Adaptive covariance matrix estimation through block thresholding

TL;DR

This paper introduces a data-driven block thresholding method for adaptive covariance matrix estimation that achieves minimax rate optimality across various parameter spaces, with strong theoretical guarantees and promising simulation results.

Contribution

It proposes a novel fully data-driven block thresholding estimator that is adaptively minimax rate optimal over a wide class of covariance matrices.

Findings

Estimator is minimax rate optimal adaptively.

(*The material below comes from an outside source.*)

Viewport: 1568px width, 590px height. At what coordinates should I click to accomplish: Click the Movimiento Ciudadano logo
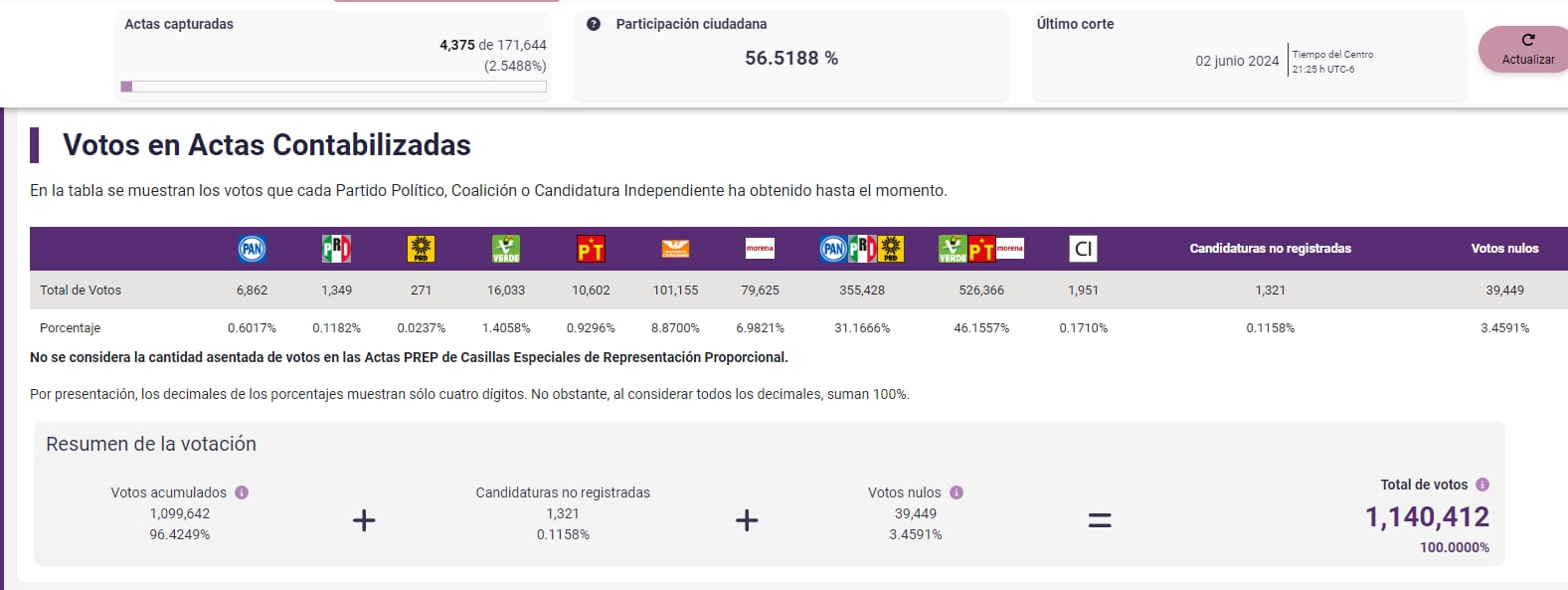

Performs well in simulations.

Effective across diverse covariance structures.

Abstract

Estimation of large covariance matrices has drawn considerable recent attention, and the theoretical focus so far has mainly been on developing a minimax theory over a fixed parameter space. In this paper, we consider adaptive covariance matrix estimation where the goal is to construct a single procedure which is minimax rate optimal simultaneously over each parameter space in a large collection. A fully data-driven block thresholding estimator is proposed. The estimator is constructed by carefully dividing the sample covariance matrix into blocks and then simultaneously estimating the entries in a block by thresholding. The estimator is shown to be optimally rate adaptive over a wide range of bandable covariance matrices. A simulation study is carried out and shows that the block thresholding estimator performs well numerically. Some of the technical tools developed in this paper can also be of independent interest.